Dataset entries
=== Begin Enclosure ===
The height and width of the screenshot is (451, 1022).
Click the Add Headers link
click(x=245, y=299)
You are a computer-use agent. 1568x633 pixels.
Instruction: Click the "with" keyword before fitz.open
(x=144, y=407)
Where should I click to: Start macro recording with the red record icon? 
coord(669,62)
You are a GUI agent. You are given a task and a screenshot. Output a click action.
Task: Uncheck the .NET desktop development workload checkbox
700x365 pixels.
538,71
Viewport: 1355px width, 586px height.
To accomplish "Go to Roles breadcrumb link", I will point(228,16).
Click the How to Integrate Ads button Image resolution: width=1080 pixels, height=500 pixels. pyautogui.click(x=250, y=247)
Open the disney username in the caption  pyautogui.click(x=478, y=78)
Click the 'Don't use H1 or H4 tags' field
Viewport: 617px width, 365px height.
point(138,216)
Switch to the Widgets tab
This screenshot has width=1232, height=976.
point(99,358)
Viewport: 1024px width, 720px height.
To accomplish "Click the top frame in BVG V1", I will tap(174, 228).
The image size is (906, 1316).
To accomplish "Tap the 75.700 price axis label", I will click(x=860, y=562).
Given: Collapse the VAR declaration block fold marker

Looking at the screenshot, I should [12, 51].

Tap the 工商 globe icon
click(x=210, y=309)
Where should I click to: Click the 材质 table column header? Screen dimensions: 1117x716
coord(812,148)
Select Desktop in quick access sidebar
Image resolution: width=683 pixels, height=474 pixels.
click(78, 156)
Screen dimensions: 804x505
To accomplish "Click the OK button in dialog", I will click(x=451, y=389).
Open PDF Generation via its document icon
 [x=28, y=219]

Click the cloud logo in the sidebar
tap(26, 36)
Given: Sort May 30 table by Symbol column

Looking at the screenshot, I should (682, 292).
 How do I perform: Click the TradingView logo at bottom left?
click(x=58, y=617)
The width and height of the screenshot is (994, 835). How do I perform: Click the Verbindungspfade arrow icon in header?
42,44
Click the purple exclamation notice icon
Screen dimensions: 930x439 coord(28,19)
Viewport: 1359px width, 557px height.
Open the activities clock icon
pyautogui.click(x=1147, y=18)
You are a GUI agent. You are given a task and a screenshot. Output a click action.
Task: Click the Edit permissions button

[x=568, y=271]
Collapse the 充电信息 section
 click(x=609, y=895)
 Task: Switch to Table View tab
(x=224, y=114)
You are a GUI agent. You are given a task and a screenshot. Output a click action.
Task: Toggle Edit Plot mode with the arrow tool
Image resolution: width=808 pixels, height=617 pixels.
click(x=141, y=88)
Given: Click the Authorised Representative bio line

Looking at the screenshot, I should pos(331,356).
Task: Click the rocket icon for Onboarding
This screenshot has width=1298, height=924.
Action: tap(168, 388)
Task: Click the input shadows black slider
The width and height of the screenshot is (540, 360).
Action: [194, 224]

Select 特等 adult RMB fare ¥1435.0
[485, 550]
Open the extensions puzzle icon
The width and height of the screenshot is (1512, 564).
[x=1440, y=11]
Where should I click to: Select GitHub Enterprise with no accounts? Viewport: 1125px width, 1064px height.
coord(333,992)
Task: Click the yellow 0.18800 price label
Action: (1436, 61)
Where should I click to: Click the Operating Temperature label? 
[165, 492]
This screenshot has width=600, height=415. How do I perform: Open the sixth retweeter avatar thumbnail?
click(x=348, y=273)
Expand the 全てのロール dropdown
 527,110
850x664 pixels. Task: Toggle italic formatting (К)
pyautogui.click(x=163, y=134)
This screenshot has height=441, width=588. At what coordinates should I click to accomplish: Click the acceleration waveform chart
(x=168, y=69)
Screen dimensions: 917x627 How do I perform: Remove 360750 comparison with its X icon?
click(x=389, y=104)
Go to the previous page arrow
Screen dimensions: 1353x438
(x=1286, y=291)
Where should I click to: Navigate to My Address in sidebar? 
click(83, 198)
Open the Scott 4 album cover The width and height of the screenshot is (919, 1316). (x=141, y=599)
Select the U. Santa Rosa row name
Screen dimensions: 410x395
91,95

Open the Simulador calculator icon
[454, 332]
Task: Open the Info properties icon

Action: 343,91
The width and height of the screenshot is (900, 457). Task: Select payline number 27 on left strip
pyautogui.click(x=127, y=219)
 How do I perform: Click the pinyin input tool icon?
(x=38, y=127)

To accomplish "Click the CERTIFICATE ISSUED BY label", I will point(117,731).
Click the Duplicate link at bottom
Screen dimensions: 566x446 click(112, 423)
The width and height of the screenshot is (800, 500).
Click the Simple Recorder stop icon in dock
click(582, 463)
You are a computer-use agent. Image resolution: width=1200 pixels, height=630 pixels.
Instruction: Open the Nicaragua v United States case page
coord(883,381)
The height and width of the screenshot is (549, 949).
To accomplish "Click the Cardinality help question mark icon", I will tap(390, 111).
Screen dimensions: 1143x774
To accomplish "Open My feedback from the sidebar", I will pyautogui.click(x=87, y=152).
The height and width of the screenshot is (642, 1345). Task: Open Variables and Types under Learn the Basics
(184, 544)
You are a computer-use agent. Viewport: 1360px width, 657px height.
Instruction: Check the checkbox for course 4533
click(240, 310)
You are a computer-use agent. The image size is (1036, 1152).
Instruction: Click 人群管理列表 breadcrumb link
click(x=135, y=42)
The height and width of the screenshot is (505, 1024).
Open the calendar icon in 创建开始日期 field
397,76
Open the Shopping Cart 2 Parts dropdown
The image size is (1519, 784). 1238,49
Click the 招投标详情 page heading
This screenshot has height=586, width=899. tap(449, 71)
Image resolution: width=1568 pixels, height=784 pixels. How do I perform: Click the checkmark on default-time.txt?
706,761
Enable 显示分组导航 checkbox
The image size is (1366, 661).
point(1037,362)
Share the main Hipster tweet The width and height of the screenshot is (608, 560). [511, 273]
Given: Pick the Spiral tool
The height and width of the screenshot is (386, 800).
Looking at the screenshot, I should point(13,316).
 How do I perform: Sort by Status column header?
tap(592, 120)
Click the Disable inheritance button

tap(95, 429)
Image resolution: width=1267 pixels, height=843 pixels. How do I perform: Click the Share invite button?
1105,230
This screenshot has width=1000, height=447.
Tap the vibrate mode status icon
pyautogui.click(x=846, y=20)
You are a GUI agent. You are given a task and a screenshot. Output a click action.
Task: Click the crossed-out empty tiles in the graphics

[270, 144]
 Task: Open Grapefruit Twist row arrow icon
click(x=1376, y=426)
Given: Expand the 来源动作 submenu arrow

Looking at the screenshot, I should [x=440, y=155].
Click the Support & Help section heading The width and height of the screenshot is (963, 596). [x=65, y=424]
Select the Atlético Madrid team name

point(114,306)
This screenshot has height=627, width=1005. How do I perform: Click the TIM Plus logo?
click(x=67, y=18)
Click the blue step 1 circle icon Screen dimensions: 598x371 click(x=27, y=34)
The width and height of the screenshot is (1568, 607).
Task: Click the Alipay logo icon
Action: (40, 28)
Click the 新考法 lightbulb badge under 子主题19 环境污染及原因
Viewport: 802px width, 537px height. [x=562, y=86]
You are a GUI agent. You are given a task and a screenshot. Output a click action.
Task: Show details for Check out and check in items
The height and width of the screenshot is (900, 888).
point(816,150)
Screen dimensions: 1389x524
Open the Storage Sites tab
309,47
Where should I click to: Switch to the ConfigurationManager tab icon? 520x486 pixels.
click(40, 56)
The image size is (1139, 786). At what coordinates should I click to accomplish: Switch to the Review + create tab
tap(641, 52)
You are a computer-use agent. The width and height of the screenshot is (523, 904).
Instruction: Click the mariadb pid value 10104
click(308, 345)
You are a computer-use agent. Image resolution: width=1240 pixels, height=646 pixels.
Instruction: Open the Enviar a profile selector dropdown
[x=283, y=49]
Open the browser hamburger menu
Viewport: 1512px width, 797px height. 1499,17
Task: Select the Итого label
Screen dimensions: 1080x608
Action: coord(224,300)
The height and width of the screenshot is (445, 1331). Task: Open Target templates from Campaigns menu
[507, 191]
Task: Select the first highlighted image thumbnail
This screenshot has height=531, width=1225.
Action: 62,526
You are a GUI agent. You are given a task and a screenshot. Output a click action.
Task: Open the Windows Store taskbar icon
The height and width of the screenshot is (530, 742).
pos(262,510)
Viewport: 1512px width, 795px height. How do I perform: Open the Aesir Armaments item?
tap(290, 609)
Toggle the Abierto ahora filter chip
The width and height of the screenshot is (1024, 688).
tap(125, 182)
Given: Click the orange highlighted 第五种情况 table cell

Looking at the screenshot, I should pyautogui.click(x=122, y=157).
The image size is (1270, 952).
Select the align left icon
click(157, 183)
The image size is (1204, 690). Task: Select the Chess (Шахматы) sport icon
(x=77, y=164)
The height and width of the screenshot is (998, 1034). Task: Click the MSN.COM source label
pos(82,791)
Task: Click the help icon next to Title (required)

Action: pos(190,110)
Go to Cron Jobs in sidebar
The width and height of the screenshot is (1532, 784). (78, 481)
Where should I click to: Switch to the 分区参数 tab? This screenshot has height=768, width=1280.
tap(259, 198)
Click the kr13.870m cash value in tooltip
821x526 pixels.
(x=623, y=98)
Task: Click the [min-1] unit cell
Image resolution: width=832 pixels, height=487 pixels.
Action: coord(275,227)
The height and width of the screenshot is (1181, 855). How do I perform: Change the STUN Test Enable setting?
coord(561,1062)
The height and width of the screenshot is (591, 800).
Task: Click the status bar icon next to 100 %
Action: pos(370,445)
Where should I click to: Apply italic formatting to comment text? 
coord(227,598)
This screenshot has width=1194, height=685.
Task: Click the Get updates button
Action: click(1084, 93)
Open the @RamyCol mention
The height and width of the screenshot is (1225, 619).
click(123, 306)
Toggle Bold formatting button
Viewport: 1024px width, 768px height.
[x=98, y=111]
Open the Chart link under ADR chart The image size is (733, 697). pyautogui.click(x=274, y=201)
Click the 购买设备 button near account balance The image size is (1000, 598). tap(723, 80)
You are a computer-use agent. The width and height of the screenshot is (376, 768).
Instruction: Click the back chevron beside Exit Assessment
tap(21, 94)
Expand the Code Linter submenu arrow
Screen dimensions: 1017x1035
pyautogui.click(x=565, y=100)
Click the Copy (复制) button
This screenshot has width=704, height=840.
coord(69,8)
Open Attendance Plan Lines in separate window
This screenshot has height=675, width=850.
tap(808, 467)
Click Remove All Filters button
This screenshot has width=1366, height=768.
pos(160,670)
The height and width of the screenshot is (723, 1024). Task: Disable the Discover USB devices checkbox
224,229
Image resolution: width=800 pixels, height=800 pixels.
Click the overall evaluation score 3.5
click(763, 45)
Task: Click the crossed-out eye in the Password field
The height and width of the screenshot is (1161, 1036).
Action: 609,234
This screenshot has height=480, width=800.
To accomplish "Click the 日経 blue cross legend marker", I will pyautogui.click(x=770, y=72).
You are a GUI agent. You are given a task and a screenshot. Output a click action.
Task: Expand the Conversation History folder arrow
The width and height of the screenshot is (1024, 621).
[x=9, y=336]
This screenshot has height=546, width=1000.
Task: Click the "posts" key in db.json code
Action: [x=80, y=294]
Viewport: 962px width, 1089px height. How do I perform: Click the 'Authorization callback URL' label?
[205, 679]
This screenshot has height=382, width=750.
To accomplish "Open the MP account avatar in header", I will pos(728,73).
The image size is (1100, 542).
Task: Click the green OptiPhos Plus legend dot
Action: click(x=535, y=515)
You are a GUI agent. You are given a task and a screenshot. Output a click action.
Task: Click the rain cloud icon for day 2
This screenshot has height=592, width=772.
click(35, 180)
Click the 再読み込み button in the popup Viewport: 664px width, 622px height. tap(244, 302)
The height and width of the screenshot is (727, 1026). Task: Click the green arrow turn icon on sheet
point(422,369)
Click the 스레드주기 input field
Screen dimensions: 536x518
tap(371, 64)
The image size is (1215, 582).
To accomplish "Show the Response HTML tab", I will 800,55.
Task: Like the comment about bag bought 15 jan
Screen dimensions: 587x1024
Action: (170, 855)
=== End Enclosure ===
## EXERCISE DESCRIPTION
Look above for the line holding "Open the Chart". Print it and every line after it, exactly, through the line holding "is (376, 768).".

## RESPONSE AREA
Open the Chart link under ADR chart The image size is (733, 697). pyautogui.click(x=274, y=201)
Click the 购买设备 button near account balance The image size is (1000, 598). tap(723, 80)
You are a computer-use agent. The width and height of the screenshot is (376, 768).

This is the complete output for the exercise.